The Future of Newspapers/blogging/and me
I just got a call from a Matthew Hendrickson, Columbia College student in Chicago, doing a paper for his journalism class on laid-off journalists who are blogging.
“How did you get my name,” I queried, “because I don’t disseminate or publicize my blog?”
“I just googled laid-off journalists and your name popped up,” he said.
What way to gain notoriety.
Matthew asked me what I’ve been doing since I’ve been laid off and why I started a blog.
I told him it was to express my frustration with being laid off and also my enthusiasm for the new opportunities I thought this part of my life was offering me. (Little did I know that eight months later I would have achieved zippo, zilch, nada. Oh well.)
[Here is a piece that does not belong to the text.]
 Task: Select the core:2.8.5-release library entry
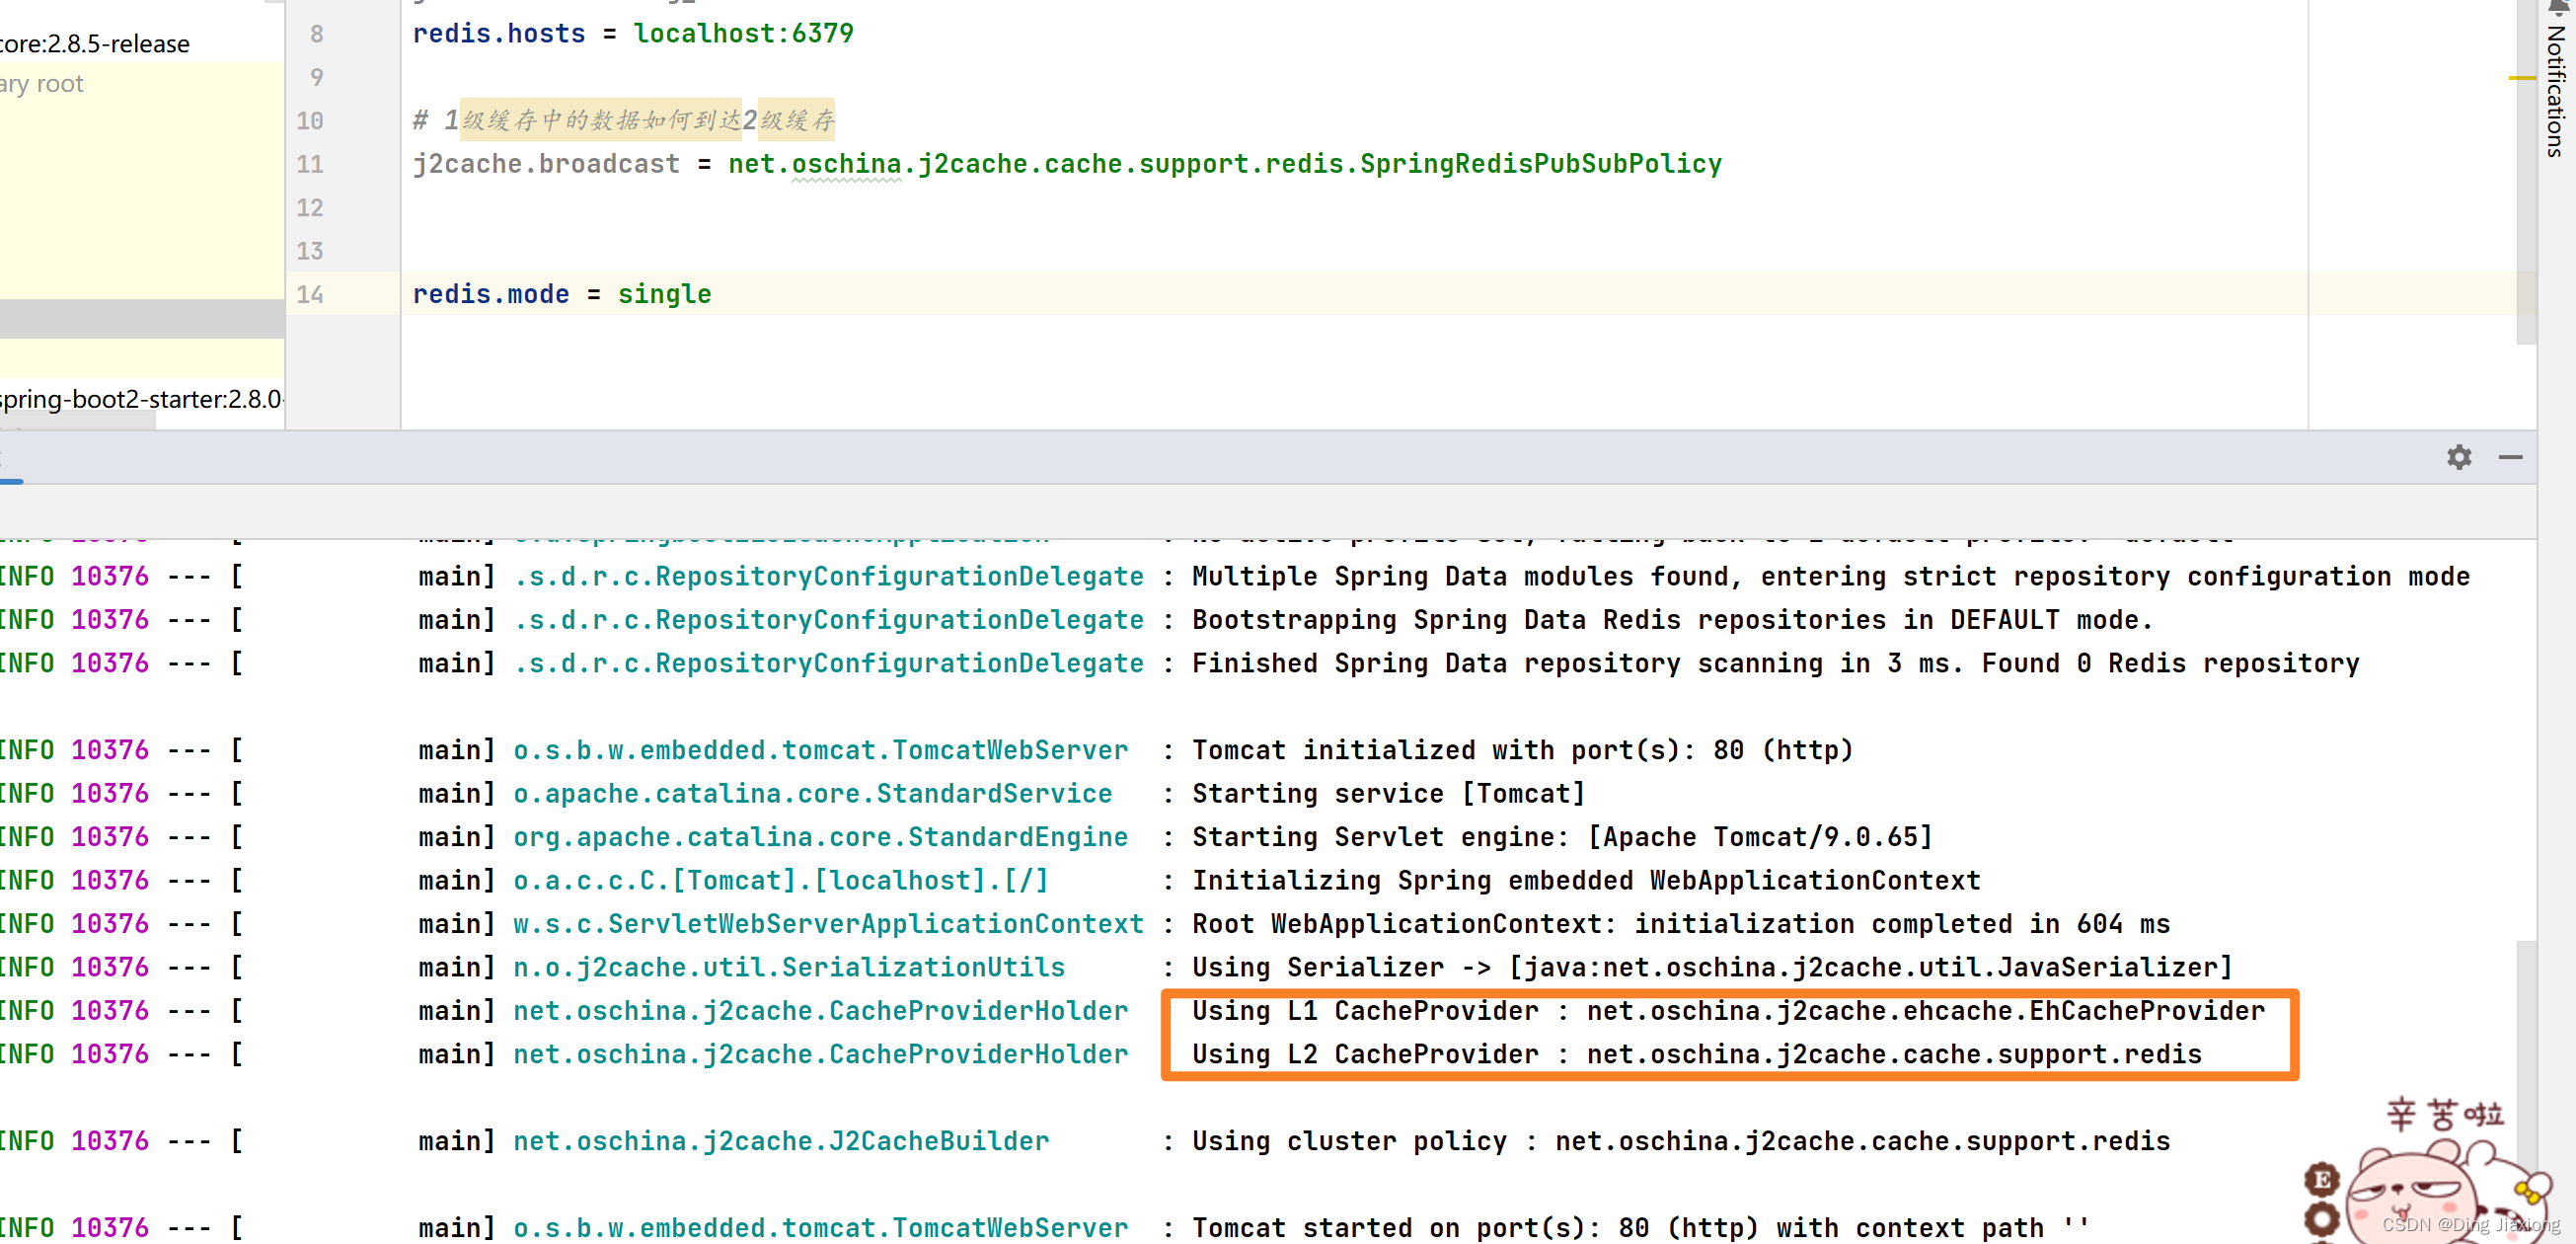pyautogui.click(x=95, y=44)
Did I know, he asked, that a lot of laid-off journalists are also blogging for the same reasons?
I was not surprised, I said. What was I supposed say?
He seemed to have particular difficulty understanding why I wasn’t eager to continue a career in journalism. “I’ve done it for over 30 years,” I said, confident that would be explanation enough. Apparently it wasn’t. He came back to this point two or three more times and I had no other explanation but to repeat myself. What could I say? He’s probably 20 years old and full of fire. I could be his grandmother and I’m full of polenta.
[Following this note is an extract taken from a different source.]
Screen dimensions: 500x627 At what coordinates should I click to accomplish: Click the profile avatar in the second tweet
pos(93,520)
He asked me if I thought that newspapers would somehow sort themselves out or that the Internet would replace them. I said no I didn’t think so. I preferred the solution offered by recent editorial in the New York Times that proposed newspapers be supported by endowments as are colleges and universities.
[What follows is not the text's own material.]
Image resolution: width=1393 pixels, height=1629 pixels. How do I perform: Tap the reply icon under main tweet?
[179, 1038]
Furthermore, the sources of those endowments would make clear the leaning of the newspaper. Just as in Europe there are conservative, socialist and liberal newspapers, the source of endowments would identify the stripe of that newspaper. And it wouldn’t be GM or IBM.
But who in this economic disaster we are now in will come forward to endow a newspaper? Let alone a whole nation of newspapers?